Why did Apple stop production?

Apple originally planned to work overtime this week due to the holiday shopping season and global demand. But workers learned that instead of extra shifts and a 24-hour uninterrupted production schedule, he was taking time off. A company representative said the following about this situation:

Due to limited components and chips, it was pointless to work overtime during the holidays and pay extra for frontline workers. This has never happened before. In the past, China’s golden festival was the busiest time for all assemblers to prepare for production.


Apple had already cut its iPhone 13 production estimates in October. Even in November, Apple had to give up iPad shipments to keep iPhone 13 production. But it seems that even these were not enough to prevent production from stopping.

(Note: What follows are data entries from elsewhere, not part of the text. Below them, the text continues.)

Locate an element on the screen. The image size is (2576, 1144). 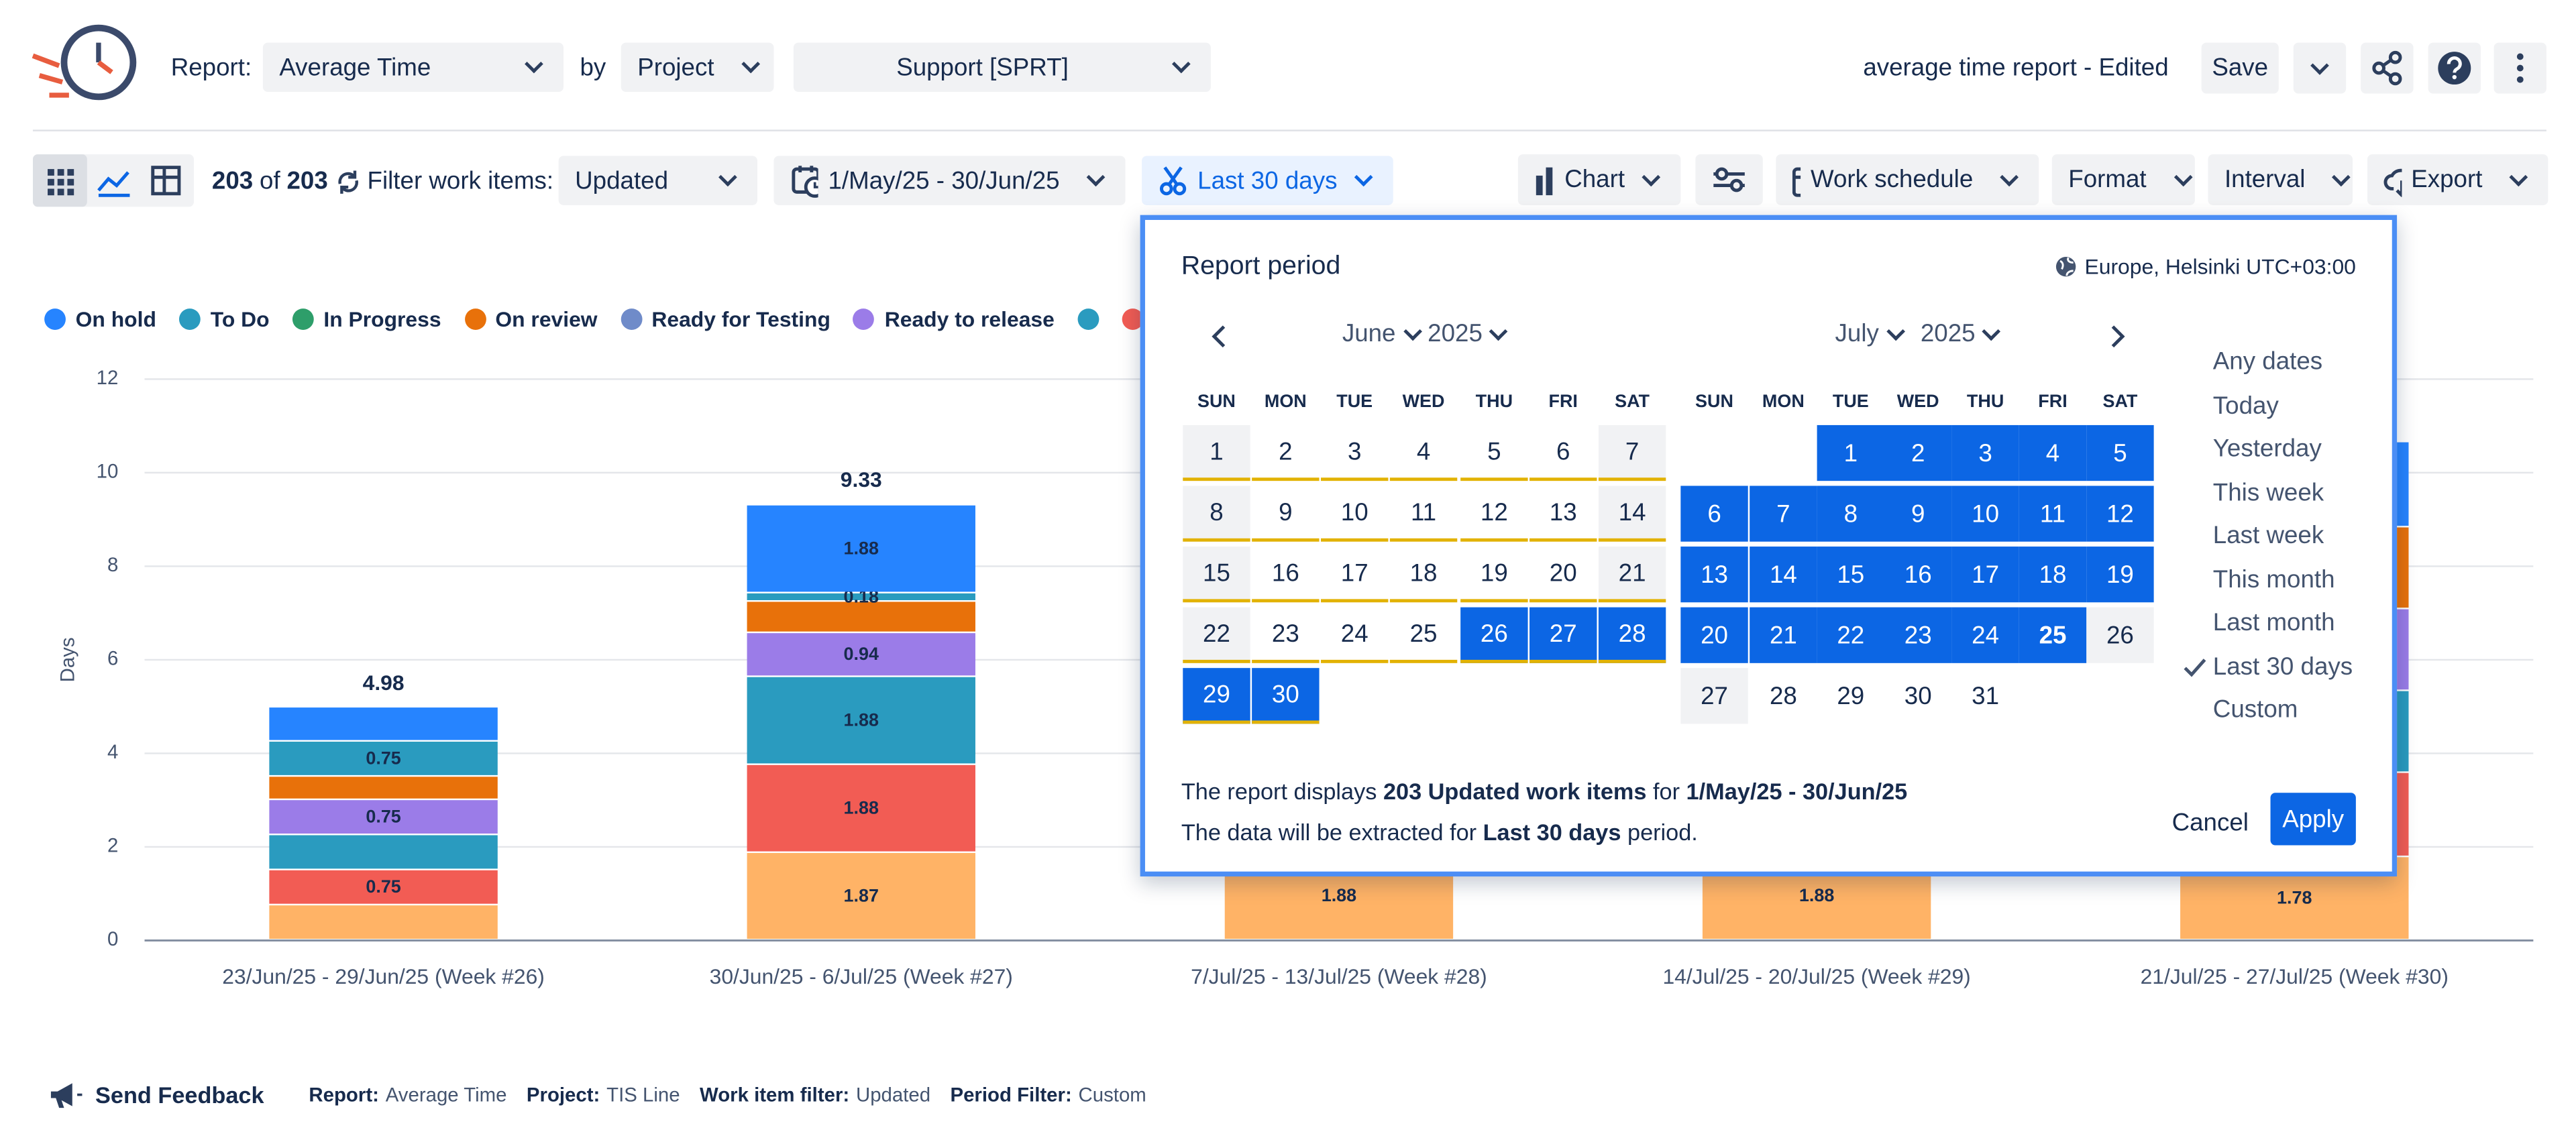
next-month is located at coordinates (2117, 336).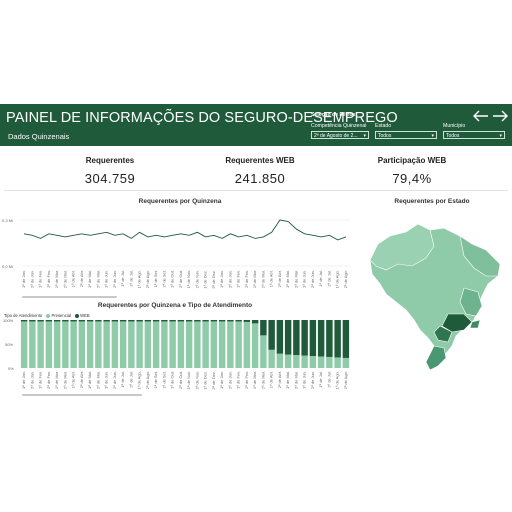 The width and height of the screenshot is (512, 512). Describe the element at coordinates (272, 278) in the screenshot. I see `x-tick-label: 1ª de Abr.` at that location.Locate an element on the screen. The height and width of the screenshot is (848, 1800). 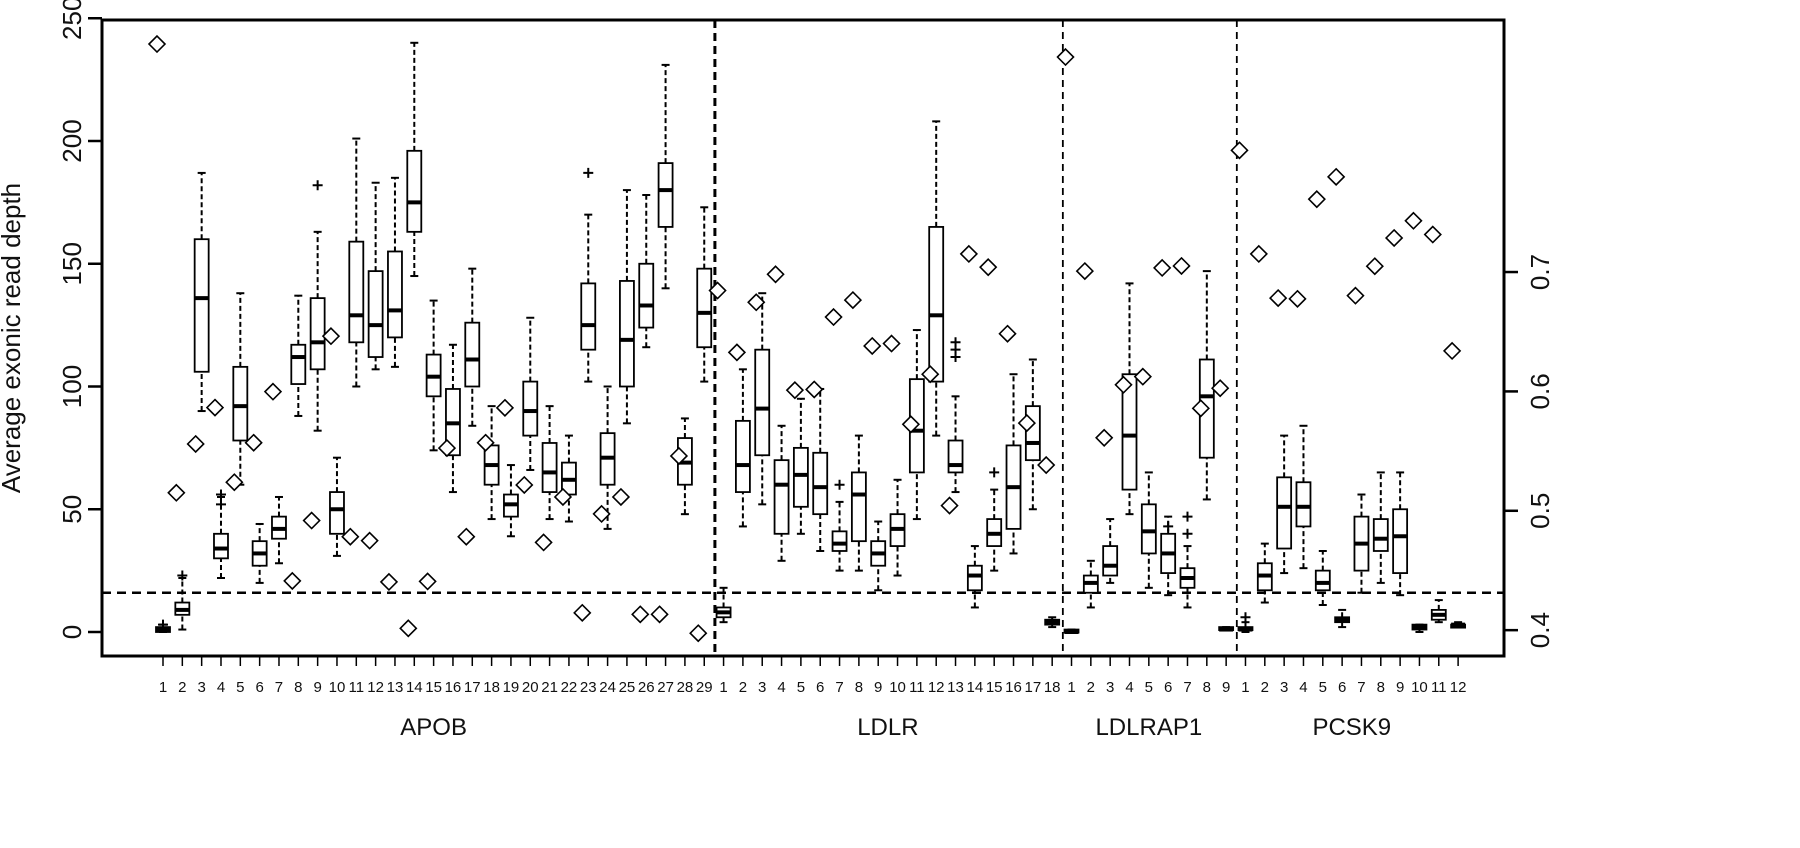
x-tick-label: 23 is located at coordinates (588, 688).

Apple’s initial goal on the production line was to make 95 million iPhone 13 models by 2021. However, this number dropped to between 83 and 85 million at the beginning of December. Therefore, the September and October production of iPhone 13 models was 20 percent below their initial target.

Of course, meanwhile, iPad production only reached 50 percent of the expected volume in the same time frame. Production of older iPhones also fell by 25 percent. In addition, the situation in November was not good and there was no positive progress as expected.

The reports reveal a better understanding of the individual suppliers of the iPhone 13′s components and the reasons for their delays. The delays are the result of a combination of adverse conditions such as quarantine measures in Malaysia and Vietnam, unexpected power restrictions in China, shortages, production bottlenecks, increased lead times of components.